Records.
%%
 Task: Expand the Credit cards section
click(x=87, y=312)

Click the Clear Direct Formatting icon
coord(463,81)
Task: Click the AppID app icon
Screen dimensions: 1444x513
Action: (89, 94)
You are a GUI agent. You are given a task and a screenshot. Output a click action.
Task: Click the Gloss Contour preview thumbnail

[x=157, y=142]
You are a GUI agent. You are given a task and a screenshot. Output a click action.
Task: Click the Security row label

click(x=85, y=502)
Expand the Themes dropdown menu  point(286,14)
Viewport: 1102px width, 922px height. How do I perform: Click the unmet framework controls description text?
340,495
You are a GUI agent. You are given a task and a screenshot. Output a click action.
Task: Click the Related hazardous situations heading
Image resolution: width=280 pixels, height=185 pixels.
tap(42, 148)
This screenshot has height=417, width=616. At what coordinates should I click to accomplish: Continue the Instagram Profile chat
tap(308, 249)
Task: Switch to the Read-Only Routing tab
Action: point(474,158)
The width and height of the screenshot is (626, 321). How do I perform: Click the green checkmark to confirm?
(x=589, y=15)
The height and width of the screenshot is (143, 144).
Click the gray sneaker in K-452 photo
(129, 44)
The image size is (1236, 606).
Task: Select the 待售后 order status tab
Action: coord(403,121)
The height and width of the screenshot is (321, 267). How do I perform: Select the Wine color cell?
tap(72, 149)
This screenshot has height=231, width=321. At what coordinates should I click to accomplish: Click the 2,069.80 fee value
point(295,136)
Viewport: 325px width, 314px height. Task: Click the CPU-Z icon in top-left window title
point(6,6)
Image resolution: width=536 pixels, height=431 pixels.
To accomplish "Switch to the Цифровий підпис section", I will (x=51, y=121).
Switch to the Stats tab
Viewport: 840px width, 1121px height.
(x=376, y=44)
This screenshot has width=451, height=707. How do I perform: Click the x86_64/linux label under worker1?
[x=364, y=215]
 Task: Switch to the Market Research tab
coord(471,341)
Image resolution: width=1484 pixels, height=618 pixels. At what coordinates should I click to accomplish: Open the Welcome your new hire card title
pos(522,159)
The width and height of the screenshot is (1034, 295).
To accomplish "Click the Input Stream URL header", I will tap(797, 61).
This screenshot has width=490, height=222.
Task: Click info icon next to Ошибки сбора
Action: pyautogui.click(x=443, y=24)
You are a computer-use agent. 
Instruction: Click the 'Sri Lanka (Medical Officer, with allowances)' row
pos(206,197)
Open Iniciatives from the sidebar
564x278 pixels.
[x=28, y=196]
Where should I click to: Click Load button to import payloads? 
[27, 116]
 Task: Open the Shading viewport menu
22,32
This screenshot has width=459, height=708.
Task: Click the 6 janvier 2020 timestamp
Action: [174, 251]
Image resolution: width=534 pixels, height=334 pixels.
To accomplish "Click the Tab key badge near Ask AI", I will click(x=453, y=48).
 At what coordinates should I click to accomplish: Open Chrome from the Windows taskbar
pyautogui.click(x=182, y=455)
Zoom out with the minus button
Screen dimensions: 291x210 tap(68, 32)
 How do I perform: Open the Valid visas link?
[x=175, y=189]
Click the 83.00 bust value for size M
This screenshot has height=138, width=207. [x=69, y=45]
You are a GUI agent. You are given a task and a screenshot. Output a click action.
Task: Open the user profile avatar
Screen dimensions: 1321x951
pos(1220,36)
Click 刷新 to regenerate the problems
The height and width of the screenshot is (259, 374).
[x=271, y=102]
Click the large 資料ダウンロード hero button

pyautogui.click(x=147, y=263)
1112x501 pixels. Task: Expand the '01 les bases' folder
%%
Task.
The data must be retyped in full, exactly as it reads.

Task answer.
 Task: Expand the Credit cards section
click(x=87, y=312)

Click the Clear Direct Formatting icon
coord(463,81)
Task: Click the AppID app icon
Screen dimensions: 1444x513
Action: (89, 94)
You are a GUI agent. You are given a task and a screenshot. Output a click action.
Task: Click the Gloss Contour preview thumbnail

[x=157, y=142]
You are a GUI agent. You are given a task and a screenshot. Output a click action.
Task: Click the Security row label

click(x=85, y=502)
Expand the Themes dropdown menu  point(286,14)
Viewport: 1102px width, 922px height. How do I perform: Click the unmet framework controls description text?
340,495
You are a GUI agent. You are given a task and a screenshot. Output a click action.
Task: Click the Related hazardous situations heading
Image resolution: width=280 pixels, height=185 pixels.
tap(42, 148)
This screenshot has height=417, width=616. At what coordinates should I click to accomplish: Continue the Instagram Profile chat
tap(308, 249)
Task: Switch to the Read-Only Routing tab
Action: point(474,158)
The width and height of the screenshot is (626, 321). How do I perform: Click the green checkmark to confirm?
(x=589, y=15)
The height and width of the screenshot is (143, 144).
Click the gray sneaker in K-452 photo
(129, 44)
The image size is (1236, 606).
Task: Select the 待售后 order status tab
Action: coord(403,121)
The height and width of the screenshot is (321, 267). How do I perform: Select the Wine color cell?
tap(72, 149)
This screenshot has height=231, width=321. At what coordinates should I click to accomplish: Click the 2,069.80 fee value
point(295,136)
Viewport: 325px width, 314px height. Task: Click the CPU-Z icon in top-left window title
point(6,6)
Image resolution: width=536 pixels, height=431 pixels.
To accomplish "Switch to the Цифровий підпис section", I will (x=51, y=121).
Switch to the Stats tab
Viewport: 840px width, 1121px height.
(x=376, y=44)
This screenshot has width=451, height=707. How do I perform: Click the x86_64/linux label under worker1?
[x=364, y=215]
 Task: Switch to the Market Research tab
coord(471,341)
Image resolution: width=1484 pixels, height=618 pixels. At what coordinates should I click to accomplish: Open the Welcome your new hire card title
pos(522,159)
The width and height of the screenshot is (1034, 295).
To accomplish "Click the Input Stream URL header", I will tap(797, 61).
This screenshot has width=490, height=222.
Task: Click info icon next to Ошибки сбора
Action: pyautogui.click(x=443, y=24)
You are a computer-use agent. 
Instruction: Click the 'Sri Lanka (Medical Officer, with allowances)' row
pos(206,197)
Open Iniciatives from the sidebar
564x278 pixels.
[x=28, y=196]
Where should I click to: Click Load button to import payloads? 
[27, 116]
 Task: Open the Shading viewport menu
22,32
This screenshot has width=459, height=708.
Task: Click the 6 janvier 2020 timestamp
Action: [174, 251]
Image resolution: width=534 pixels, height=334 pixels.
To accomplish "Click the Tab key badge near Ask AI", I will click(x=453, y=48).
 At what coordinates should I click to accomplish: Open Chrome from the Windows taskbar
pyautogui.click(x=182, y=455)
Zoom out with the minus button
Screen dimensions: 291x210 tap(68, 32)
 How do I perform: Open the Valid visas link?
[x=175, y=189]
Click the 83.00 bust value for size M
This screenshot has height=138, width=207. [x=69, y=45]
You are a GUI agent. You are given a task and a screenshot. Output a click action.
Task: Open the user profile avatar
Screen dimensions: 1321x951
pos(1220,36)
Click 刷新 to regenerate the problems
The height and width of the screenshot is (259, 374).
[x=271, y=102]
Click the large 資料ダウンロード hero button

pyautogui.click(x=147, y=263)
1112x501 pixels. Task: Expand the '01 les bases' folder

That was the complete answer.